• [PROBLEM]
Having found the line that contains "Open the Payment Method dropdown", please retype only it and every line after it up to the end of the entries, exactly as written.

• [Collected data entries]

----------------

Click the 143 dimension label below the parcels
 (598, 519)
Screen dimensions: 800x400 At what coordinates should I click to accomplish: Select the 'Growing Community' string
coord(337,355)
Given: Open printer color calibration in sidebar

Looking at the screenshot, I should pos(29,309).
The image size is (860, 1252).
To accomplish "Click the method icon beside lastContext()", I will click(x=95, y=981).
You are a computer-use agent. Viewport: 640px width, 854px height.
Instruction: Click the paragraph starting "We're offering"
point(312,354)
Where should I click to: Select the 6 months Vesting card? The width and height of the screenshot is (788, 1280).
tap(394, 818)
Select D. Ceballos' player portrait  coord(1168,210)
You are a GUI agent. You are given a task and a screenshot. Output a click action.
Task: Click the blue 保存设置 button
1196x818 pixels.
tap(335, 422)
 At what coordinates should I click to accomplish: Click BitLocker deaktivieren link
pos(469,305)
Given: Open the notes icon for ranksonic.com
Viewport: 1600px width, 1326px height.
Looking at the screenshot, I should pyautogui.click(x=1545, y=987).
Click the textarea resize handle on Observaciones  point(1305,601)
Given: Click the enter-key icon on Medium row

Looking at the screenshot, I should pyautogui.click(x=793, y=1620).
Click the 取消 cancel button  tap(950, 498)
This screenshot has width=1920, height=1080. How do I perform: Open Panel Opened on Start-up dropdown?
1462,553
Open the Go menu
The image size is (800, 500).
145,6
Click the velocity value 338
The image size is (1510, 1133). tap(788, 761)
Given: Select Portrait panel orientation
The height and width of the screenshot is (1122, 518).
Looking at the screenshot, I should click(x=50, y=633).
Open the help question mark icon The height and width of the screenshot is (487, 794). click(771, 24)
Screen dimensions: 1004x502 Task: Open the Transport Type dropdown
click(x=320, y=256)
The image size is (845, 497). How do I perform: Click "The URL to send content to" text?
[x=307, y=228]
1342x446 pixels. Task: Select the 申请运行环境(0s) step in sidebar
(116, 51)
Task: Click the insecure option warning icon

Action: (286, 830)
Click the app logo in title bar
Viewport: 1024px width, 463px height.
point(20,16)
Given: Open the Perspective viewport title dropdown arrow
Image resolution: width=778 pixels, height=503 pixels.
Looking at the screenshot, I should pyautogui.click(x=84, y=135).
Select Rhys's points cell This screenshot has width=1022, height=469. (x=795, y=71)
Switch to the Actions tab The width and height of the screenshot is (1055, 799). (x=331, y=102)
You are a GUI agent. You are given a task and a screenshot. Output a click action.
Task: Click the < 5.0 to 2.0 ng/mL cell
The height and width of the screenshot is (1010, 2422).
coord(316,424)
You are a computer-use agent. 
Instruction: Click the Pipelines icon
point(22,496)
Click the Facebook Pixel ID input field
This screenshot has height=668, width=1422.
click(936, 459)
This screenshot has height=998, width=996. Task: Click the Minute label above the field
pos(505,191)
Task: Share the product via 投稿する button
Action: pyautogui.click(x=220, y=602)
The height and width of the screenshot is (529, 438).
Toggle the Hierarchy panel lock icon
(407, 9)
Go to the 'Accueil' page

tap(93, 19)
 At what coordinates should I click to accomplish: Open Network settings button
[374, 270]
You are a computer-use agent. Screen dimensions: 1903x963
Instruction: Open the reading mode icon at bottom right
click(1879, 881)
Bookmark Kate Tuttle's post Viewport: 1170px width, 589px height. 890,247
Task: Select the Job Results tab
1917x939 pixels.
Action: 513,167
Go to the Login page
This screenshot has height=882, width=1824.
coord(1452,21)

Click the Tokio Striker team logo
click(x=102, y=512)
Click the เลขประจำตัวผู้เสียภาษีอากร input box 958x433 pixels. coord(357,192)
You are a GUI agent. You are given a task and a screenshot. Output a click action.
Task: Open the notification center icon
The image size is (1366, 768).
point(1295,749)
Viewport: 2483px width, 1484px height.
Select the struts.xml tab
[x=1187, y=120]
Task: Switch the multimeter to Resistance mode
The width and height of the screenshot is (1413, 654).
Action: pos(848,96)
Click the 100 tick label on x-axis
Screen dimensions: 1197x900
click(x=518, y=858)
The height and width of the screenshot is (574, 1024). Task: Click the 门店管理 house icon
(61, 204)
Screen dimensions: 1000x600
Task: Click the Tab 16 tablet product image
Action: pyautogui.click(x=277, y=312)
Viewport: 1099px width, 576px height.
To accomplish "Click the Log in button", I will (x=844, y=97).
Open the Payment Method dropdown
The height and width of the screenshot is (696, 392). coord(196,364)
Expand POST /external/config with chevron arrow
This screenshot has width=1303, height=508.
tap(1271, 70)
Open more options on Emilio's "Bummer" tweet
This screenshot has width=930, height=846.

----------------

• [EXERCISE RESPONSE]
Open the Payment Method dropdown
The height and width of the screenshot is (696, 392). coord(196,364)
Expand POST /external/config with chevron arrow
This screenshot has width=1303, height=508.
tap(1271, 70)
Open more options on Emilio's "Bummer" tweet
This screenshot has width=930, height=846.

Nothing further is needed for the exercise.